§ **Daftar Tugas**:
A. Dalam teks tentang Bursa Karbon, ringkas paragraf yang diawali "Sebagai satu-satunya Penyelenggara Bursa Karbon" menjadi satu kalimat pendek tanpa menghilangkan fakta utamanya.
B. Menurut teks tentang Bursa Karbon, berapa modal disetor minimal bagi Penyelenggara Bursa Karbon yang berbentuk PT?
C. Tulis lanjutan teks tentang Bursa Karbon, dimulai setelah kalimat terakhirnya.

§ **Kutipan Teks**:
· · · · ·

Persyaratan Penyelenggara Bursa Karbon dan Pengguna Jasa Bursa Karbon POJK Bursa Karbon juga banyak mengatur mengenai persyaratan Penyelenggara Bursa Karbon. Lebih lanjut, persyaratan dan tata cara penyelenggaraan bursa karbon diatur dalam Surat Edaran OJK No. 12/SEOJK.04/2023 tentang Tata Cara Penyelenggaraan Perdagangan Karbon melalui Bursa Karbon. Persyaratan yang perlu diperhatikan oleh Penyelenggara Bursa Karbon yaitu: 1. Menggunakan sistem elektronik; 2. Wajib menyediakan sistem perdagangan yang mencakup pertemuan penawaran jual-beli Unit Karbon dan penyelesaian transaksi Unit Karbon; 3. Dilarang menjadi Pihak yang bertransaksi; 4. Berbentuk PT dengan modal disetor minimal Rp100 miliar; 5. Pemegang saham asing maksimal 20% kepemilikan; 6. Wajib memiliki minimal 2 anggota Direksi dan 2 anggota Dewan Komisaris yang memenuhi standar kemampuan dan kepatutan; 7. Memenuhi ketentuan operasional, salah satunya adalah membuat peraturan Penyelenggara Bursa Karbon mengenai pengguna jasa, Unit Karbon, perdagangan, dan pengawasan; 8. Pengawasan Bursa Karbon dilakukan oleh OJK; 9. Persyaratan dan tata cara perizinan yang harus dipenuhi oleh Penyelenggara Bursa Karbon; dan 10. Kewajiban menyampaikan rencana kerja dan anggaran tahunan untuk disetujui OJK.
Sebagai satu-satunya Penyelenggara Bursa Karbon saat ini, BEI telah memenuhi salah satu kewajibannya untuk membuat peraturan Penyelenggara Bursa Karbon yang tampak dalam SK Direksi PT BEI No.Kep-00297/BEI/09-2023. Dalam peraturan ini, BEI mengatur mengenai beberapa hal, di antaranya jenis pasar dan juga tata syarat Pengguna Jasa Bursa Karbon.

· · · · ·

§ **Data yang Diberikan**:
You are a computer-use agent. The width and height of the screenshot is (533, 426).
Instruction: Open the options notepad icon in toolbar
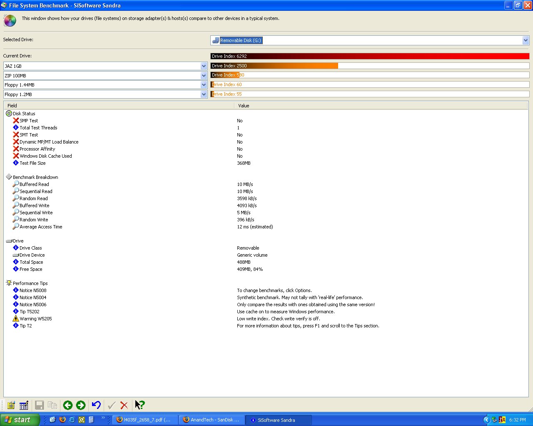coord(11,405)
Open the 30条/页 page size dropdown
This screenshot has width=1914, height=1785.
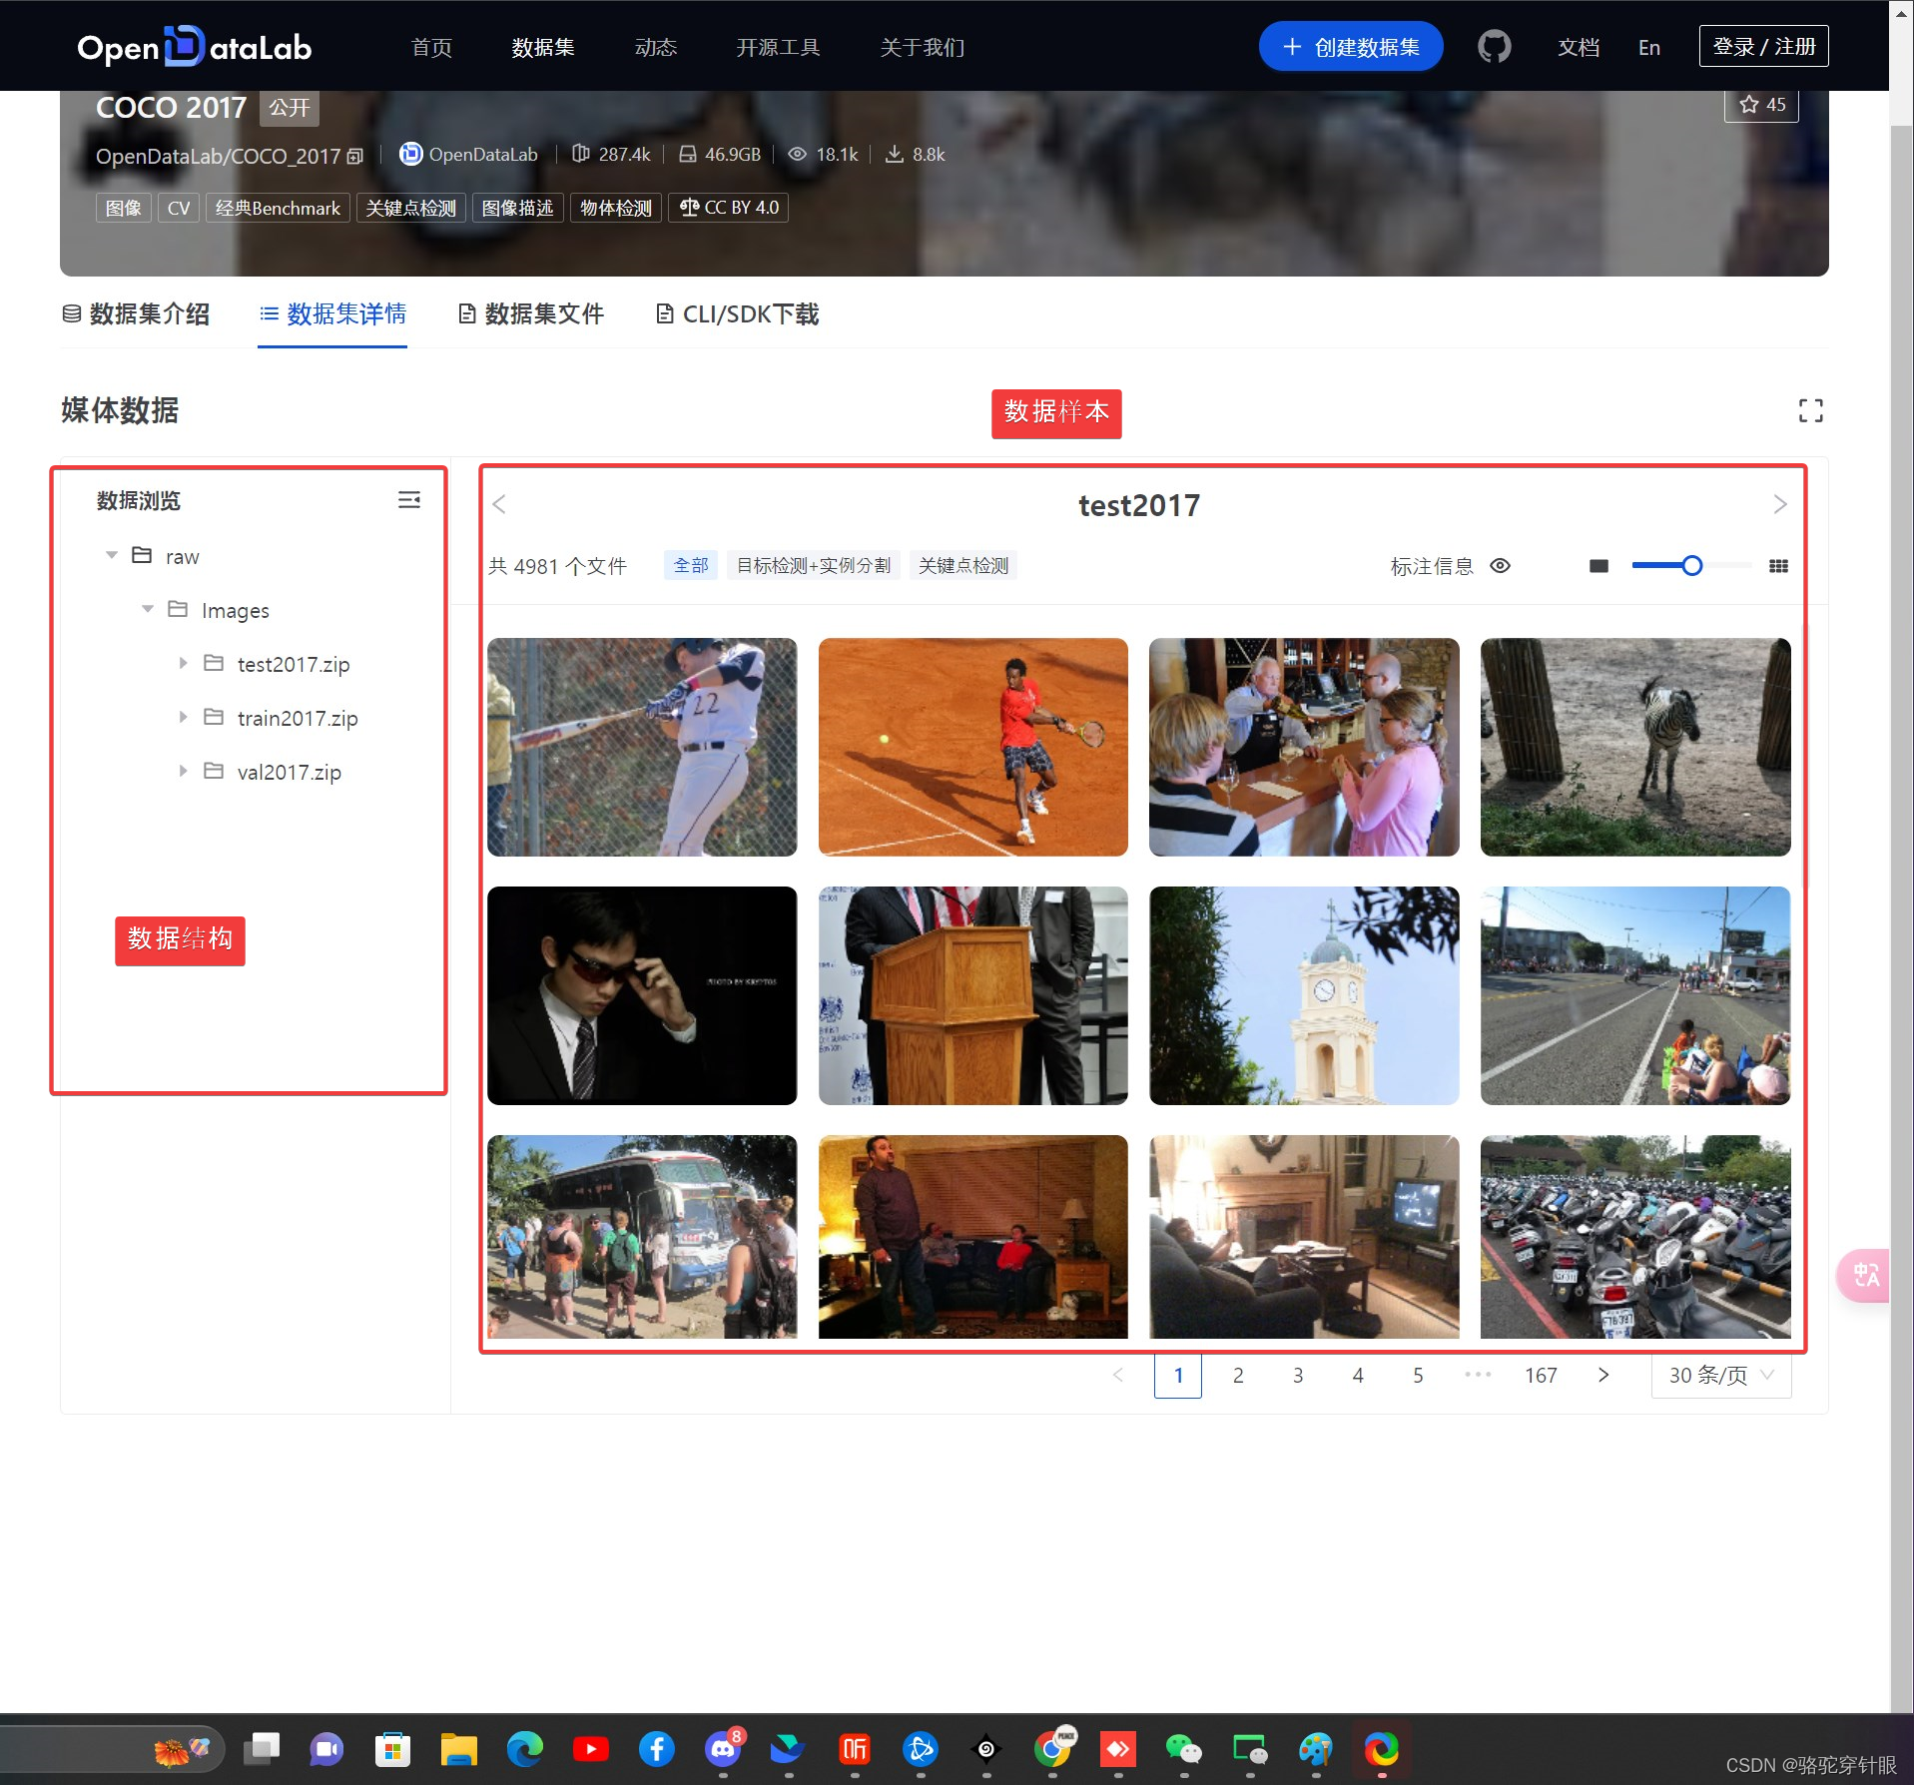[x=1718, y=1375]

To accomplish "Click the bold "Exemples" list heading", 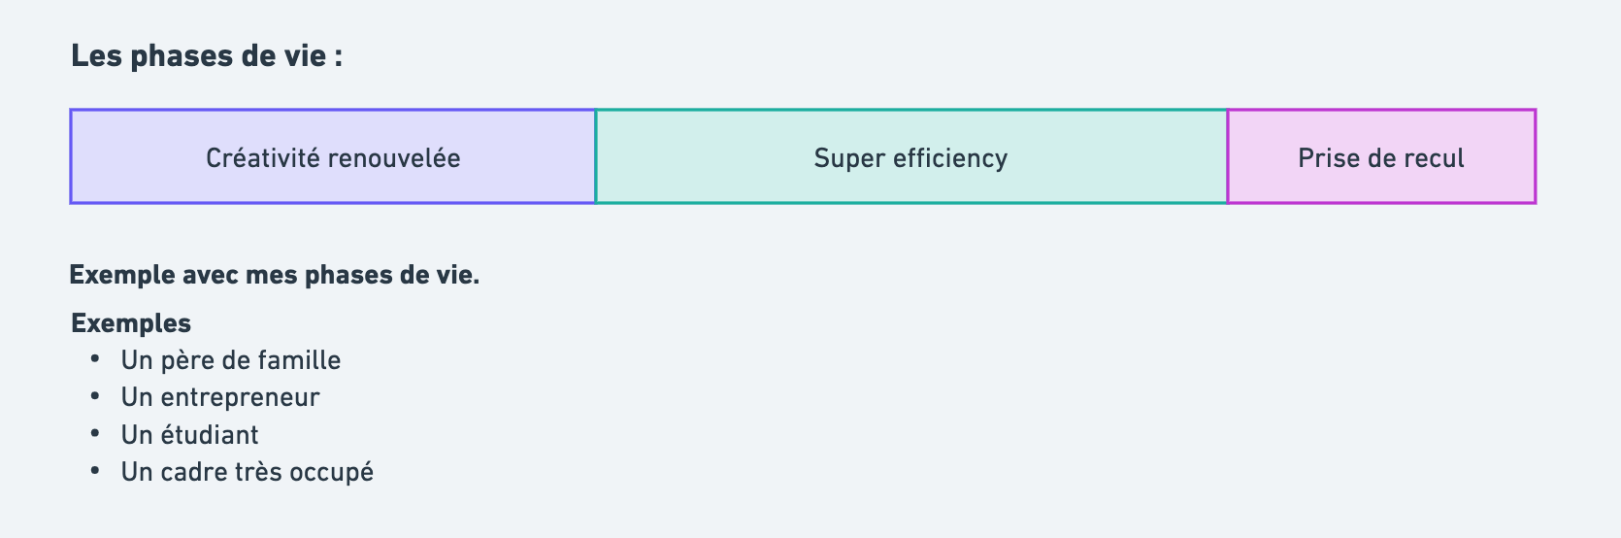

· · · · ·

§ **Jawaban Berurutan**:
A. BEI, satu-satunya Penyelenggara Bursa Karbon saat ini, telah membuat peraturan Penyelenggara Bursa Karbon melalui SK Direksi PT BEI No.Kep-00297/BEI/09-2023, yang antara lain mengatur jenis pasar dan syarat Pengguna Jasa Bursa Karbon.

B. Modal disetor minimalnya Rp100 miliar.

C.
Pasar dalam Bursa Karbon Indonesia terdiri atas Pasar Reguler, Pasar Negosiasi, Pasar Lelang dan Pasar Non-Reguler. Pengguna Jasa Bursa Karbon harus berupa badan hukum Indonesia atau badan hukum asing. Adapun Pengguna Jasa Bursa Karbon terdiri atas: 1. Pelaku Usaha Pedagang Emisi (dapat melakukan penjualan dan pembelian PTBAE-PU dan SPE-GRK). 2. Pelaku Usaha Non-Pedagang Emisi (dapat melakukan penjualan dan pembelian SPE-GRK). 3. Pemilik Proyek (dapat melakukan penjualan SPE-GRK hanya pada Pasar Lelang dan Pasar Non-Reguler).
Adapun dokumen yang perlu dipersiapkan pelaku usaha yang hendak bertransaksi di Bursa Karbon Indonesia sebagai Pengguna Jasa adalah: 1. Sertifikat pelatihan terkait Bursa Karbon yang diadakan oleh Penyelenggara Bursa Karbon; 2. Bukti pembayaran biaya pendaftaran (Rp. 5.000.000) sebagai Pengguna Jasa; 3. Laporan keuangan minimal 1 tahun terakhir; 4. AD PT, NPWP, dan NIB (untuk badan hukum Indonesia) atau legal entity identifier dan bukti daftar di Regulatory Oversight Committee (untuk badan hukum asing).
Kesimpulan: Perdagangan Unit Karbon tentunya sangat mendukung pemangku kepentingan untuk mengurangi emisi udara melalui Sertifikat Pengurangan Emisi Gas Rumah Kaca (SPE-GRK) dan Persetujuan Teknis Batas Atas Emisi bagi Pelaku Usaha (PTBAE PU) yang didaftarkan, diselenggarakan dan diawasi oleh IDXCarbon dan OJK.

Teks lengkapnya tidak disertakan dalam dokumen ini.